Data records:
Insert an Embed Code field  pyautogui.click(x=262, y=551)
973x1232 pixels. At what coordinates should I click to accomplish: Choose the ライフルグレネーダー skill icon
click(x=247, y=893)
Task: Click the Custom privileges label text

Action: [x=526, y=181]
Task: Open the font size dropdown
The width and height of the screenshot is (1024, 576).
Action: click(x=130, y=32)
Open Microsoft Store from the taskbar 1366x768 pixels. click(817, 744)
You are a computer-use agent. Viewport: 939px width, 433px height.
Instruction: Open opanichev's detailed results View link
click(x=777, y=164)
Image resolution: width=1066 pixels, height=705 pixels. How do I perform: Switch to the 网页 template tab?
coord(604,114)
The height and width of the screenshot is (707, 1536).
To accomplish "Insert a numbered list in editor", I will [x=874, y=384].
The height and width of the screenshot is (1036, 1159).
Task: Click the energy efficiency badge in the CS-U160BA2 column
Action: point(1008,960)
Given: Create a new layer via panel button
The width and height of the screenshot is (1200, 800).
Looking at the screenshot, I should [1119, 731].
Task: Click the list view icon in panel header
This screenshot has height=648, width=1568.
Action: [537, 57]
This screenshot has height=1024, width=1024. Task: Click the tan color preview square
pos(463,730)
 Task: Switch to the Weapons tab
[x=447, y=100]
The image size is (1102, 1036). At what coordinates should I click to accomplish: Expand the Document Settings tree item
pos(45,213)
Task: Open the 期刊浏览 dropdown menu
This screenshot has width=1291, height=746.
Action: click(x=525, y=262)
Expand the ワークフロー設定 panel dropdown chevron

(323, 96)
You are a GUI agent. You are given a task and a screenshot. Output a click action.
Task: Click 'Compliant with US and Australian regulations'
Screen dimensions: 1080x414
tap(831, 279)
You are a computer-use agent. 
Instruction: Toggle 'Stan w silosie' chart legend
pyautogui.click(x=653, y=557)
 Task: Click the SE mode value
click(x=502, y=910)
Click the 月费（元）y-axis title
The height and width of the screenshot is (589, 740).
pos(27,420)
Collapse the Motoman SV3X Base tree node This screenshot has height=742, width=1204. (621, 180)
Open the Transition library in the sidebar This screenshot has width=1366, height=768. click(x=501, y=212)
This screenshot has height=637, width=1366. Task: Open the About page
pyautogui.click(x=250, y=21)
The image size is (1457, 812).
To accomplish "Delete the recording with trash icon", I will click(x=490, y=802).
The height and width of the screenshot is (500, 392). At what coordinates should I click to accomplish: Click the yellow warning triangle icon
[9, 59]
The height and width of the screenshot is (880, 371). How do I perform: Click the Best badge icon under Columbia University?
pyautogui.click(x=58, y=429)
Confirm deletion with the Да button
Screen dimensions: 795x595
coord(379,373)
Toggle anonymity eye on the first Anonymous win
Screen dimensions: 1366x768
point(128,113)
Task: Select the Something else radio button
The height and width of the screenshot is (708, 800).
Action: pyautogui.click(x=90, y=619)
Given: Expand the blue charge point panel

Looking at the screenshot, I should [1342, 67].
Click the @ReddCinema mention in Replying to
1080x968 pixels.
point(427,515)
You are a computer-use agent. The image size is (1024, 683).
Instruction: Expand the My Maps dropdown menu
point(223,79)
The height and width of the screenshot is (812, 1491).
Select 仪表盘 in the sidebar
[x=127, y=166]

PROBLEM STATEMENT: Down to the last line, copy the entries above exactly.

RESPONSE TO THIS TASK:
Insert an Embed Code field  pyautogui.click(x=262, y=551)
973x1232 pixels. At what coordinates should I click to accomplish: Choose the ライフルグレネーダー skill icon
click(x=247, y=893)
Task: Click the Custom privileges label text

Action: [x=526, y=181]
Task: Open the font size dropdown
The width and height of the screenshot is (1024, 576).
Action: click(x=130, y=32)
Open Microsoft Store from the taskbar 1366x768 pixels. click(817, 744)
You are a computer-use agent. Viewport: 939px width, 433px height.
Instruction: Open opanichev's detailed results View link
click(x=777, y=164)
Image resolution: width=1066 pixels, height=705 pixels. How do I perform: Switch to the 网页 template tab?
coord(604,114)
The height and width of the screenshot is (707, 1536).
To accomplish "Insert a numbered list in editor", I will [x=874, y=384].
The height and width of the screenshot is (1036, 1159).
Task: Click the energy efficiency badge in the CS-U160BA2 column
Action: point(1008,960)
Given: Create a new layer via panel button
The width and height of the screenshot is (1200, 800).
Looking at the screenshot, I should [1119, 731].
Task: Click the list view icon in panel header
This screenshot has height=648, width=1568.
Action: [537, 57]
This screenshot has height=1024, width=1024. Task: Click the tan color preview square
pos(463,730)
 Task: Switch to the Weapons tab
[x=447, y=100]
The image size is (1102, 1036). At what coordinates should I click to accomplish: Expand the Document Settings tree item
pos(45,213)
Task: Open the 期刊浏览 dropdown menu
This screenshot has width=1291, height=746.
Action: click(x=525, y=262)
Expand the ワークフロー設定 panel dropdown chevron

(323, 96)
You are a GUI agent. You are given a task and a screenshot. Output a click action.
Task: Click 'Compliant with US and Australian regulations'
Screen dimensions: 1080x414
tap(831, 279)
You are a computer-use agent. 
Instruction: Toggle 'Stan w silosie' chart legend
pyautogui.click(x=653, y=557)
 Task: Click the SE mode value
click(x=502, y=910)
Click the 月费（元）y-axis title
The height and width of the screenshot is (589, 740).
pos(27,420)
Collapse the Motoman SV3X Base tree node This screenshot has height=742, width=1204. (621, 180)
Open the Transition library in the sidebar This screenshot has width=1366, height=768. click(x=501, y=212)
This screenshot has height=637, width=1366. Task: Open the About page
pyautogui.click(x=250, y=21)
The image size is (1457, 812).
To accomplish "Delete the recording with trash icon", I will click(x=490, y=802).
The height and width of the screenshot is (500, 392). At what coordinates should I click to accomplish: Click the yellow warning triangle icon
[9, 59]
The height and width of the screenshot is (880, 371). How do I perform: Click the Best badge icon under Columbia University?
pyautogui.click(x=58, y=429)
Confirm deletion with the Да button
Screen dimensions: 795x595
coord(379,373)
Toggle anonymity eye on the first Anonymous win
Screen dimensions: 1366x768
point(128,113)
Task: Select the Something else radio button
The height and width of the screenshot is (708, 800).
Action: pyautogui.click(x=90, y=619)
Given: Expand the blue charge point panel

Looking at the screenshot, I should [1342, 67].
Click the @ReddCinema mention in Replying to
1080x968 pixels.
point(427,515)
You are a computer-use agent. The image size is (1024, 683).
Instruction: Expand the My Maps dropdown menu
point(223,79)
The height and width of the screenshot is (812, 1491).
Select 仪表盘 in the sidebar
[x=127, y=166]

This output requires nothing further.